• _Problem to solve_
All that should be output is the block of lines below from the line with "Click the '跟踪配置:' heading" to the line with "Task: Click France's", both included, exactly as written.

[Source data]
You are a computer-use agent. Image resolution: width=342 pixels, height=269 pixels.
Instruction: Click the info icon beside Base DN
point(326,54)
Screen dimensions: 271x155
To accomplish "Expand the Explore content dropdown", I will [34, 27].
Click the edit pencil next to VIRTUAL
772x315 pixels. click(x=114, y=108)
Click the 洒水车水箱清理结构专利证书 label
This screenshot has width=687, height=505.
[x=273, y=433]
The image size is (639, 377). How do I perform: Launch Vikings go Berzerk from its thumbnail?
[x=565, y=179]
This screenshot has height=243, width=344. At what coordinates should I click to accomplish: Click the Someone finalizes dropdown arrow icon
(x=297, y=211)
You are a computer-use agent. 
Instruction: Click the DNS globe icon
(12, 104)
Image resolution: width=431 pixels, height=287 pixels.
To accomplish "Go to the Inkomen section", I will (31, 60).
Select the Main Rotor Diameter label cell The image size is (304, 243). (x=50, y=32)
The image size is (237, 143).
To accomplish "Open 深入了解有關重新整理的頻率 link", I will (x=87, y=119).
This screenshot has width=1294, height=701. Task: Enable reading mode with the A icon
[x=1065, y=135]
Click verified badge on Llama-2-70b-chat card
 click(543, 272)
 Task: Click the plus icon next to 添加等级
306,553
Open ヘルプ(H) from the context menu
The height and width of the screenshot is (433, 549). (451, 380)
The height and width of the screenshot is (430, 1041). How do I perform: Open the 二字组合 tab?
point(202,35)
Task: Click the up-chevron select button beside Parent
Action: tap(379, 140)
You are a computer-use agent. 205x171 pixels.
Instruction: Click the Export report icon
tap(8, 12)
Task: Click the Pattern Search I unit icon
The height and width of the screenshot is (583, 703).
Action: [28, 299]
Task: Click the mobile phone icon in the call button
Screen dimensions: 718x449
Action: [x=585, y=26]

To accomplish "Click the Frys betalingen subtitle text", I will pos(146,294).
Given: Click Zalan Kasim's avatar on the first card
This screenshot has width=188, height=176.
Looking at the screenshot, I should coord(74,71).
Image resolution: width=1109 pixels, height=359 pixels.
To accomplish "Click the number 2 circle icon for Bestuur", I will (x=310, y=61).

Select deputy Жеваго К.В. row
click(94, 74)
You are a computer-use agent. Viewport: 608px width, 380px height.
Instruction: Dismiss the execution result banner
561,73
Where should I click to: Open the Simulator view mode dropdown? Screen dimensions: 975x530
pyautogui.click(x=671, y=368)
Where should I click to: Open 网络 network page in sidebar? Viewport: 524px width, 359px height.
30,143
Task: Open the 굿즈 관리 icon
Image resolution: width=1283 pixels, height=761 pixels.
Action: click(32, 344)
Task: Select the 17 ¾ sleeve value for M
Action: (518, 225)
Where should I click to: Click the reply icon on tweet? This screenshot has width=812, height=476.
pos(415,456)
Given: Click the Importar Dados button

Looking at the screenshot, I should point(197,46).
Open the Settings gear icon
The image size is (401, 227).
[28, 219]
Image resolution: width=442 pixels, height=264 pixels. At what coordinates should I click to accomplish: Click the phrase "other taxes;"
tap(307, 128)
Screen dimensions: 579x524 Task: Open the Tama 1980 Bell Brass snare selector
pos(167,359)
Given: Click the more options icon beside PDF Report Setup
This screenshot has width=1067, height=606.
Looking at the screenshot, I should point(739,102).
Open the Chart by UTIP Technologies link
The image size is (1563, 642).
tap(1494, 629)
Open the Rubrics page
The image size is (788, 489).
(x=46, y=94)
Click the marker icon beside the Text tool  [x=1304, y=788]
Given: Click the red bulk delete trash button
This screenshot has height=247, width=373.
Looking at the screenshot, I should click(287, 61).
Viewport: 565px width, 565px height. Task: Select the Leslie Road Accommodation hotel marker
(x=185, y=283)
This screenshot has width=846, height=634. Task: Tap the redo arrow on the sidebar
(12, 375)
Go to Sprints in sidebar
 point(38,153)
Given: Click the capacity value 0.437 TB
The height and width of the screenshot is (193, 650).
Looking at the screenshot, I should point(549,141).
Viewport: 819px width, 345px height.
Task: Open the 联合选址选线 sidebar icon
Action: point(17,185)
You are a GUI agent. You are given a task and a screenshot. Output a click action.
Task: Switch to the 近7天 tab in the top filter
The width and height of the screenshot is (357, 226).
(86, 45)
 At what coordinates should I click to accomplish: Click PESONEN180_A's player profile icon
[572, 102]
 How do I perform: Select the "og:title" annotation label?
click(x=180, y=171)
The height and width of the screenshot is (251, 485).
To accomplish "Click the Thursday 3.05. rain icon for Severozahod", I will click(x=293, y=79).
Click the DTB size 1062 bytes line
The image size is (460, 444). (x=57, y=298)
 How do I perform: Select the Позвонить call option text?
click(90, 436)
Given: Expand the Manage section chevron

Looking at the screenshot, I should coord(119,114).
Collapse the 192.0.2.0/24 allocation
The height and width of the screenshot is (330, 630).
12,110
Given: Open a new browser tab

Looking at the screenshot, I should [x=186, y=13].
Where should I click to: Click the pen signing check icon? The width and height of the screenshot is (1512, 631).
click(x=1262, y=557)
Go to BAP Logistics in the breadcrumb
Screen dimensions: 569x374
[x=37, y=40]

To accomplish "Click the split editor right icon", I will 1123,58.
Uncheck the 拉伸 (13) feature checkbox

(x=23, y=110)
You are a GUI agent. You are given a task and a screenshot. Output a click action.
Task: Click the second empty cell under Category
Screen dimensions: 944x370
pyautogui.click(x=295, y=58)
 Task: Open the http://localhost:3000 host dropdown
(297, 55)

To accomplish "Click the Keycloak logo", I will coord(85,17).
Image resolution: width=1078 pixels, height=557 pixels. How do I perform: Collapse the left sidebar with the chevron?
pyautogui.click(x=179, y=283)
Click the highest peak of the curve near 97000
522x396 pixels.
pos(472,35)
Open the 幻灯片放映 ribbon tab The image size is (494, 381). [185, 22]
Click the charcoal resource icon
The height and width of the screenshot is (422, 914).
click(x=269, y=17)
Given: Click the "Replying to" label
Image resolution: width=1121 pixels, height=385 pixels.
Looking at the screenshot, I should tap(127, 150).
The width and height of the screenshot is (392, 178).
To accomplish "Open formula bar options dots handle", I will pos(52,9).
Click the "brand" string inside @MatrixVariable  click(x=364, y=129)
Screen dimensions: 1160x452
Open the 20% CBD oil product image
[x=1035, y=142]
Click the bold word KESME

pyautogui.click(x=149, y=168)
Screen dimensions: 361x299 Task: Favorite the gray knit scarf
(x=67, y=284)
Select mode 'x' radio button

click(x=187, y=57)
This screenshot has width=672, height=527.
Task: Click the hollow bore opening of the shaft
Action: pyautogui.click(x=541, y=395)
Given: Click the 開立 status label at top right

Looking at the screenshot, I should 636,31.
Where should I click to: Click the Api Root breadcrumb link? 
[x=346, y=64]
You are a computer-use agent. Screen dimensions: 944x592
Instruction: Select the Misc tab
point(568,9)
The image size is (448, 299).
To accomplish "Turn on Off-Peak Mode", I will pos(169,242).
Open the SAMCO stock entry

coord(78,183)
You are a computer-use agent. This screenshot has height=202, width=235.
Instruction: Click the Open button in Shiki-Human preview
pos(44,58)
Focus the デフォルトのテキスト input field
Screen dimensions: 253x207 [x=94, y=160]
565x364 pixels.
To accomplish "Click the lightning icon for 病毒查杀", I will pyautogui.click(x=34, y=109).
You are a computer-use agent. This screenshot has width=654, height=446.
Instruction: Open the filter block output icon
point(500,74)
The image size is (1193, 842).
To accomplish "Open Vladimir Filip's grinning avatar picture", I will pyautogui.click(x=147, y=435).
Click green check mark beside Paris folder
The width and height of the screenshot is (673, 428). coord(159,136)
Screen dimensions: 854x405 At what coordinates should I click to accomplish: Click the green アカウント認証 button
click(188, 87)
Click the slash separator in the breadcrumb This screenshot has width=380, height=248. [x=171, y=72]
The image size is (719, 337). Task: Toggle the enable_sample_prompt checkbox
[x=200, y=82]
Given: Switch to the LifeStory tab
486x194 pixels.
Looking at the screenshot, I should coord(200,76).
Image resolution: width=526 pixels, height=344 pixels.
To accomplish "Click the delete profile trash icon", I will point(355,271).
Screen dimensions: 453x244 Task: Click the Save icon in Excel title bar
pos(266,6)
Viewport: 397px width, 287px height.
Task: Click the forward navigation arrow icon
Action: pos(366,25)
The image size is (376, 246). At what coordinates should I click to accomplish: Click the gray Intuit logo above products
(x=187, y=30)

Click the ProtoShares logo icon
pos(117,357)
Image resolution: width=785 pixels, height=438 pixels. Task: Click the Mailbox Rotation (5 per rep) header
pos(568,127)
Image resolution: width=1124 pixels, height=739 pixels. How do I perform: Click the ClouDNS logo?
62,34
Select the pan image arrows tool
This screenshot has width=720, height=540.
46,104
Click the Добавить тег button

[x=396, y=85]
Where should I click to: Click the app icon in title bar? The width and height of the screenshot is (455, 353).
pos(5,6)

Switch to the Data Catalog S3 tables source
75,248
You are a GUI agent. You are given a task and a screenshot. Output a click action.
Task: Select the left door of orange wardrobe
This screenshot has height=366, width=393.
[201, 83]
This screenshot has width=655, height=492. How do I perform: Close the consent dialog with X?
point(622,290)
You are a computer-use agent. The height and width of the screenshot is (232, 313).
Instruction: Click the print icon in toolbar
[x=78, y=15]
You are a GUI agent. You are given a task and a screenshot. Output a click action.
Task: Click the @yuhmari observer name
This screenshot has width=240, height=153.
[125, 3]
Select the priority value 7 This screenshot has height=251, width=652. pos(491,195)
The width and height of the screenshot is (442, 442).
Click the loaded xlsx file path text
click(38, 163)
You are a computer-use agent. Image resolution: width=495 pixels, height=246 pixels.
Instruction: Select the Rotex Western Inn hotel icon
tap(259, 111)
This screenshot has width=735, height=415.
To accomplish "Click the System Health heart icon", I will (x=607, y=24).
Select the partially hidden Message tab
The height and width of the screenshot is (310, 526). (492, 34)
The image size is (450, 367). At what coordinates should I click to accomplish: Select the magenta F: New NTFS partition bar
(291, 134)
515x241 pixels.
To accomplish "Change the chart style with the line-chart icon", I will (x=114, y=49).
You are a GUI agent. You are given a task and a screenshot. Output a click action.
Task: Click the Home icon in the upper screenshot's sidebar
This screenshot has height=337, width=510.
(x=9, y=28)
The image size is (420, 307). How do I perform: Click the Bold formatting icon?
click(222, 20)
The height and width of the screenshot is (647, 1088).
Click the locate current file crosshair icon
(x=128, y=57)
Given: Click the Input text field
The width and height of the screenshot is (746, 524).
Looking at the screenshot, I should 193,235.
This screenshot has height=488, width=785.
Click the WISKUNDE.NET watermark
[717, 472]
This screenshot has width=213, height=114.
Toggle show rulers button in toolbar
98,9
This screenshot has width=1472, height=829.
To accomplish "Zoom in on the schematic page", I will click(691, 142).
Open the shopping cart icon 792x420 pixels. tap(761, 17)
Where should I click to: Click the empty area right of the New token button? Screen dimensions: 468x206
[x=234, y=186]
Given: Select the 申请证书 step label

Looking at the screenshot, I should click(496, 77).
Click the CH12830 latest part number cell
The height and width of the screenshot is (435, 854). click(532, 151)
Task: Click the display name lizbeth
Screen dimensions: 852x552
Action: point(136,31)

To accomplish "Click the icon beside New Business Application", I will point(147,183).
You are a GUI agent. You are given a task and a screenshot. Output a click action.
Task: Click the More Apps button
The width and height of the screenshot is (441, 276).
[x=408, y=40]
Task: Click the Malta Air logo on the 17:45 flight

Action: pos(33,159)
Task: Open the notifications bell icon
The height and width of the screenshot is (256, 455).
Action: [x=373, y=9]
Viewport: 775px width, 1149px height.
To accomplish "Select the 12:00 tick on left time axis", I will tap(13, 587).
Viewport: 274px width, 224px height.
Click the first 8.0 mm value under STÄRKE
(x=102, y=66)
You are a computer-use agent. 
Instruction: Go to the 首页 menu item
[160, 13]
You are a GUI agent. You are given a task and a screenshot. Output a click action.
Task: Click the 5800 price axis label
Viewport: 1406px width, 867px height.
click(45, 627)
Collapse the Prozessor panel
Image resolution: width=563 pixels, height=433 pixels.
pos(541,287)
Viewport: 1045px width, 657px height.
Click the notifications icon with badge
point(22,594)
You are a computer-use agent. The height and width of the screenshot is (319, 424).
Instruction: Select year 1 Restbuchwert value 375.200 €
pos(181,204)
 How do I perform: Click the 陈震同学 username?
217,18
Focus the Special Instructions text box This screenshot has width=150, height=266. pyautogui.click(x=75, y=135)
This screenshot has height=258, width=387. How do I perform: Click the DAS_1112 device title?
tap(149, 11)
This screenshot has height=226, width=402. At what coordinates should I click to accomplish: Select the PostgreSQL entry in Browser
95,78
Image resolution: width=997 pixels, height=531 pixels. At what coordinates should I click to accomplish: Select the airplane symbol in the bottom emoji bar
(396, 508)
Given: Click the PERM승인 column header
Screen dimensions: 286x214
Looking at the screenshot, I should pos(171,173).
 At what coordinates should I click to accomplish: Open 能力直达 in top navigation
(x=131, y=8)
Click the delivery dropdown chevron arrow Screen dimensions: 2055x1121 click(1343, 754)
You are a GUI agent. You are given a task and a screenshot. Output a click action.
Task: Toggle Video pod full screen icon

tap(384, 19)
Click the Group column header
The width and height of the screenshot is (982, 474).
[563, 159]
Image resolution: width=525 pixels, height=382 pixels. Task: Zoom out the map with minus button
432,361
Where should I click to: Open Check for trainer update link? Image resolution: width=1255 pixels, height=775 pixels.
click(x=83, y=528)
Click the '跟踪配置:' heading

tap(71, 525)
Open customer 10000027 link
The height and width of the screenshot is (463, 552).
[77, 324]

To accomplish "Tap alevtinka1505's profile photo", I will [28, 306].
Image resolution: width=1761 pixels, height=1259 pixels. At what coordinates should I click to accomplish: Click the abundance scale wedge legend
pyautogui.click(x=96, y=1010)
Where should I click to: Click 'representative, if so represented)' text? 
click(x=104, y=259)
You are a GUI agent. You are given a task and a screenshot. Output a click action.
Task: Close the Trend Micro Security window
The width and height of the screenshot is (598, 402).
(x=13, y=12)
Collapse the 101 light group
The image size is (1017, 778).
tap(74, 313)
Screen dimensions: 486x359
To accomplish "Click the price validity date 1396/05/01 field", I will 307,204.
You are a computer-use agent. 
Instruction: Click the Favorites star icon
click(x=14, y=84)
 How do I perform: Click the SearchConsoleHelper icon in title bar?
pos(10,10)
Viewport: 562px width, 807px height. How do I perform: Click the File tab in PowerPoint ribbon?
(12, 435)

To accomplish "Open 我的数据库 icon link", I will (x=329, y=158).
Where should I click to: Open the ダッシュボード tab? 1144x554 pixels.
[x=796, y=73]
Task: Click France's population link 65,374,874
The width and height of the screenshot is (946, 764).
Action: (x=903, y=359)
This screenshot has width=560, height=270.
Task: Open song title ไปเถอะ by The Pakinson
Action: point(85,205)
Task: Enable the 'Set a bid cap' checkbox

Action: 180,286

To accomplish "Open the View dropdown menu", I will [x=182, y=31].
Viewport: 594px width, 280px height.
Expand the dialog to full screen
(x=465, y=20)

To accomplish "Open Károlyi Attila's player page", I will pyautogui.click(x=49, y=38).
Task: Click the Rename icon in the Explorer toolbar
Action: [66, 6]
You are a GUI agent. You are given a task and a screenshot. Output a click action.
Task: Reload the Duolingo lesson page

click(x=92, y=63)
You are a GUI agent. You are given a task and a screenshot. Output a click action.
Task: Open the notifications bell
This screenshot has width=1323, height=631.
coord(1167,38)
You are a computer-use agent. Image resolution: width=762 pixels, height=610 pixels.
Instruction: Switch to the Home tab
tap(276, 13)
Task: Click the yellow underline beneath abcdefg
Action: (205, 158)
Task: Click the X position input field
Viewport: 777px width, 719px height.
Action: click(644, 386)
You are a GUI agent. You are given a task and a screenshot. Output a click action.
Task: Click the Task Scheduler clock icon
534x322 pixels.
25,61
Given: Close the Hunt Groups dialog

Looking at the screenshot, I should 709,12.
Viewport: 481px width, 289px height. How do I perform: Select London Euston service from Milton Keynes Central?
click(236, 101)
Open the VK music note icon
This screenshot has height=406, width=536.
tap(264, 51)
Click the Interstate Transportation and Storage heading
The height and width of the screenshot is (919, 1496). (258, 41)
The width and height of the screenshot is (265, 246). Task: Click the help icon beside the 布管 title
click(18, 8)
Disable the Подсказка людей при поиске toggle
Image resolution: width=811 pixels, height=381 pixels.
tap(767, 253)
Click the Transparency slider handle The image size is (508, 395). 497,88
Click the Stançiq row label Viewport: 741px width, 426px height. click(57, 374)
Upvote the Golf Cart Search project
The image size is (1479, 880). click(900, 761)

• _Answer for the task_
Click the '跟踪配置:' heading

tap(71, 525)
Open customer 10000027 link
The height and width of the screenshot is (463, 552).
[77, 324]

To accomplish "Tap alevtinka1505's profile photo", I will [28, 306].
Image resolution: width=1761 pixels, height=1259 pixels. At what coordinates should I click to accomplish: Click the abundance scale wedge legend
pyautogui.click(x=96, y=1010)
Where should I click to: Click 'representative, if so represented)' text? 
click(x=104, y=259)
You are a GUI agent. You are given a task and a screenshot. Output a click action.
Task: Close the Trend Micro Security window
The width and height of the screenshot is (598, 402).
(x=13, y=12)
Collapse the 101 light group
The image size is (1017, 778).
tap(74, 313)
Screen dimensions: 486x359
To accomplish "Click the price validity date 1396/05/01 field", I will 307,204.
You are a computer-use agent. 
Instruction: Click the Favorites star icon
click(x=14, y=84)
 How do I perform: Click the SearchConsoleHelper icon in title bar?
pos(10,10)
Viewport: 562px width, 807px height. How do I perform: Click the File tab in PowerPoint ribbon?
(12, 435)

To accomplish "Open 我的数据库 icon link", I will (x=329, y=158).
Where should I click to: Open the ダッシュボード tab? 1144x554 pixels.
[x=796, y=73]
Task: Click France's population link 65,374,874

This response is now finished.